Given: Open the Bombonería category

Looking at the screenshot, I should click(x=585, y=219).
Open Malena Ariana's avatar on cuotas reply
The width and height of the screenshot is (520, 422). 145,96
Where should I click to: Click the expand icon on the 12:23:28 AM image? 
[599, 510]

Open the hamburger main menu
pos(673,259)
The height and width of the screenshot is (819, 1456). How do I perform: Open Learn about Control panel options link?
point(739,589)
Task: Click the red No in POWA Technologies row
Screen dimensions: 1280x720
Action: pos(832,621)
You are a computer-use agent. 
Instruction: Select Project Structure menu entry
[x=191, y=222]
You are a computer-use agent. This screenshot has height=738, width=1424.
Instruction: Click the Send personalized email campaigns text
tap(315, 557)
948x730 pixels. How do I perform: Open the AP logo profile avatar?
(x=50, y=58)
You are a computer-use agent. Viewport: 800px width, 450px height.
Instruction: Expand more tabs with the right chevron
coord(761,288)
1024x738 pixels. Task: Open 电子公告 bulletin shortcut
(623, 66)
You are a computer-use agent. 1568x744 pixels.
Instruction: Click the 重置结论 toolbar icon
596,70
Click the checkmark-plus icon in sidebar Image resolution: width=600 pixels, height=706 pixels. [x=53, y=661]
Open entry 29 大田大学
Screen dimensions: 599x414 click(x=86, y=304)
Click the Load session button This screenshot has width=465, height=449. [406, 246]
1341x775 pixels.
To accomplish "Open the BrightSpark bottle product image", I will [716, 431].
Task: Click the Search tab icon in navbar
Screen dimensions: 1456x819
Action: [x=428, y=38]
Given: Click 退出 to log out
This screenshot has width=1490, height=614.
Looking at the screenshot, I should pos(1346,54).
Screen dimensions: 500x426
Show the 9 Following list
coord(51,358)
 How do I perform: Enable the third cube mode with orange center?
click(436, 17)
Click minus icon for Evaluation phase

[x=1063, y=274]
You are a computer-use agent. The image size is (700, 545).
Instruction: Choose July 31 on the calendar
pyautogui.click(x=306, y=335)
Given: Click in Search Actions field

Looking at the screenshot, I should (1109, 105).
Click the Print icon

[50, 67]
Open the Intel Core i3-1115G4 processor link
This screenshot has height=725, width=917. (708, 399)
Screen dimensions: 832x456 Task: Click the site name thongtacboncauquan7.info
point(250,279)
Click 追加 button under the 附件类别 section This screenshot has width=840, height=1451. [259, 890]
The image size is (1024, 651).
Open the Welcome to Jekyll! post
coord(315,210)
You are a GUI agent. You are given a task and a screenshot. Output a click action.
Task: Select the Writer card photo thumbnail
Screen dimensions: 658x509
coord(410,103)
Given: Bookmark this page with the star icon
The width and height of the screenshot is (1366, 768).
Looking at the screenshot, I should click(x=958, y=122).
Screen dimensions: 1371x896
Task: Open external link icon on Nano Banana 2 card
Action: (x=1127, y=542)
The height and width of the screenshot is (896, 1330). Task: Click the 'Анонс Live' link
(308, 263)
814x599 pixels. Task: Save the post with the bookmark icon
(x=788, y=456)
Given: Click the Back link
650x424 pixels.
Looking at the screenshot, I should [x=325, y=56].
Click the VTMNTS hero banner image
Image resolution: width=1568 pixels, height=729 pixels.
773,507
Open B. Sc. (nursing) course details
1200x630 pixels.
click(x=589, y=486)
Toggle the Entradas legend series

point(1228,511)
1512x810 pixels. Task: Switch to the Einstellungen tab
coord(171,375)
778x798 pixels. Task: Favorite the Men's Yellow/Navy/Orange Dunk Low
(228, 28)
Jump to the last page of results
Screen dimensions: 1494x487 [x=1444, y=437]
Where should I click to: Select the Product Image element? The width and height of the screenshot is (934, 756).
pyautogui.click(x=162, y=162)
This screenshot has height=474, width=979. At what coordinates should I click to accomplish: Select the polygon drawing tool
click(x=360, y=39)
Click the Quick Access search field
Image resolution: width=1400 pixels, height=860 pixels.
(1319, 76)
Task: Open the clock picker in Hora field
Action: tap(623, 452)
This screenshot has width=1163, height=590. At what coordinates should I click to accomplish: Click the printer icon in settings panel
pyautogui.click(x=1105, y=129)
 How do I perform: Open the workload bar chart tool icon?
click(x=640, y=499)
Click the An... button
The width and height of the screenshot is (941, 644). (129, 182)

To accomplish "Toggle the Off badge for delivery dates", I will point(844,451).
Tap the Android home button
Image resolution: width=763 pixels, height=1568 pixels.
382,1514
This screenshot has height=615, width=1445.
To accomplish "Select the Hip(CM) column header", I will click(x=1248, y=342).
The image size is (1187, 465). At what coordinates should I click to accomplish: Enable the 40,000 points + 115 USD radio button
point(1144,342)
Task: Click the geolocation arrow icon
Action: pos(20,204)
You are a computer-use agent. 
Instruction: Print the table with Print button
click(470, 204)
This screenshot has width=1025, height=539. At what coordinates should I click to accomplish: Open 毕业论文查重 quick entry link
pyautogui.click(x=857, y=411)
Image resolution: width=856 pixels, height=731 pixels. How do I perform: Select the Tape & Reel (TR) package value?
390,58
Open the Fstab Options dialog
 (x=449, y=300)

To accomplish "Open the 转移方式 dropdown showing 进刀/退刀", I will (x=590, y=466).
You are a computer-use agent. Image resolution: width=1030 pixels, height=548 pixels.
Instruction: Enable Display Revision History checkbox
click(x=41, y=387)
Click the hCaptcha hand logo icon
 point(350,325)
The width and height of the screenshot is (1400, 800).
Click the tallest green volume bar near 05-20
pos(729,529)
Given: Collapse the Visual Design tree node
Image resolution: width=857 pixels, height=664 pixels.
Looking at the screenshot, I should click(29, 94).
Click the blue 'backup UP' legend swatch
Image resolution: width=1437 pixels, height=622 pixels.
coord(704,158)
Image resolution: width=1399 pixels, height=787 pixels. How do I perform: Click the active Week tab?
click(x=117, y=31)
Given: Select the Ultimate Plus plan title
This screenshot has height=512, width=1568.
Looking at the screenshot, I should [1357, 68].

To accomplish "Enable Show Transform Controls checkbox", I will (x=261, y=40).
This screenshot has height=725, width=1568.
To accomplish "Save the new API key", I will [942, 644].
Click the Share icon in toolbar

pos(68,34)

▬▬▬

**EXERCISE DETAILS:**
Using the data above, reproduce exactly the lines from the line that contains "948x730 pixels. How" through the line that contains "Given: Click 退出 to log out", including both.

**WRITTEN SOLUTION:**
948x730 pixels. How do I perform: Open the AP logo profile avatar?
(x=50, y=58)
You are a computer-use agent. Viewport: 800px width, 450px height.
Instruction: Expand more tabs with the right chevron
coord(761,288)
1024x738 pixels. Task: Open 电子公告 bulletin shortcut
(623, 66)
You are a computer-use agent. 1568x744 pixels.
Instruction: Click the 重置结论 toolbar icon
596,70
Click the checkmark-plus icon in sidebar Image resolution: width=600 pixels, height=706 pixels. [x=53, y=661]
Open entry 29 大田大学
Screen dimensions: 599x414 click(x=86, y=304)
Click the Load session button This screenshot has width=465, height=449. [406, 246]
1341x775 pixels.
To accomplish "Open the BrightSpark bottle product image", I will [716, 431].
Task: Click the Search tab icon in navbar
Screen dimensions: 1456x819
Action: [x=428, y=38]
Given: Click 退出 to log out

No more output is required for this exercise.